What Passionate Love Really Means
When most young people imagine what their future love life is going to look like, passionate love is at the top of their wish list, along with a deep emotional bond with their partner, true friendship, and a sense of feeling safe and secure with the one they marry.
But what is “passionate love”?
The definition of passionate love
Social psychologist Elaine Hatfield, an expert on relationship science, describes passionate love as “a state of intense longing for union with another.”
This type of emotion is very much present at the beginning of most love relationships. We’ve all experienced this state, where all we think about is our beloved, making it hard to concentrate on our work and other responsibilities.
Passionate love is almost a trancelike experience. When we are with our partner we just want to connect physically with them, and when we are separated from them, the ache for their presence is almost unbearable. It is from this place that great art, music, poetry, and literature are born.
Let’s look at the physical aspect of passionate love
In these heady early days of the relationship, passionate love means love making that is hot, frequent, a joining of souls, downright amazing. You cannot keep your hands off of each other, and seize any and all opportunities to get down and dirty in the bedroom.
These are the most sensual and romantic lovemaking sessions, moments to be savored.
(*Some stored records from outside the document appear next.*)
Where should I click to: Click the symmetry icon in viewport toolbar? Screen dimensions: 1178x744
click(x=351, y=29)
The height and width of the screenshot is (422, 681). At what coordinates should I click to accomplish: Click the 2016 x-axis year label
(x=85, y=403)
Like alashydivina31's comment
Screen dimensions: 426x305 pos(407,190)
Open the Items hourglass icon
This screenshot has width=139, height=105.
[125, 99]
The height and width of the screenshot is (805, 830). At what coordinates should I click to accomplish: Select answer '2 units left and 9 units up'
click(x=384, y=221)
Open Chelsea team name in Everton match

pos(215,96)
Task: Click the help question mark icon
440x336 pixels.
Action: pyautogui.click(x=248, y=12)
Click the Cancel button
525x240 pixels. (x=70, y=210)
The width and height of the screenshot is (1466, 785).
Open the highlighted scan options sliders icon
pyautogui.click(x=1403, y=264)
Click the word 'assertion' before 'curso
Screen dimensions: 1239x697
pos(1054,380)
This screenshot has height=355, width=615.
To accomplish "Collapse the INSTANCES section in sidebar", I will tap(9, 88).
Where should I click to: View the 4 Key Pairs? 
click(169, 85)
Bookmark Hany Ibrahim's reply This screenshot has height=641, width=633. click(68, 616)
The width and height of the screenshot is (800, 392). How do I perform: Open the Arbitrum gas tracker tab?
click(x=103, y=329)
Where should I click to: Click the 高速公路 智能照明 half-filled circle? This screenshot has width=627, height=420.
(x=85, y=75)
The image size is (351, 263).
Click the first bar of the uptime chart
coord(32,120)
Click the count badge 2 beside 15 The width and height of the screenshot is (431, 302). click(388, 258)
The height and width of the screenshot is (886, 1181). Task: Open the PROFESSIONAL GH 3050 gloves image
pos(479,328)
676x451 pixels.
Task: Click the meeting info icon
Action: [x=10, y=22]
This passionate lovemaking acts as a glue, bonding you together so that you can weather the inevitable moments—far into the future, hopefully where the lovemaking will not be as passionate and where your closeness may be called into question. But let us not think about that now. Enjoy this lovemaking, where you are so very present and focused on your partner’s pleasure. You are learning each other’s sensual language, so slow down, listen to the other person, and make every second count.
What do some of the experts say about passionate love?
Here are some quotes about passionate love.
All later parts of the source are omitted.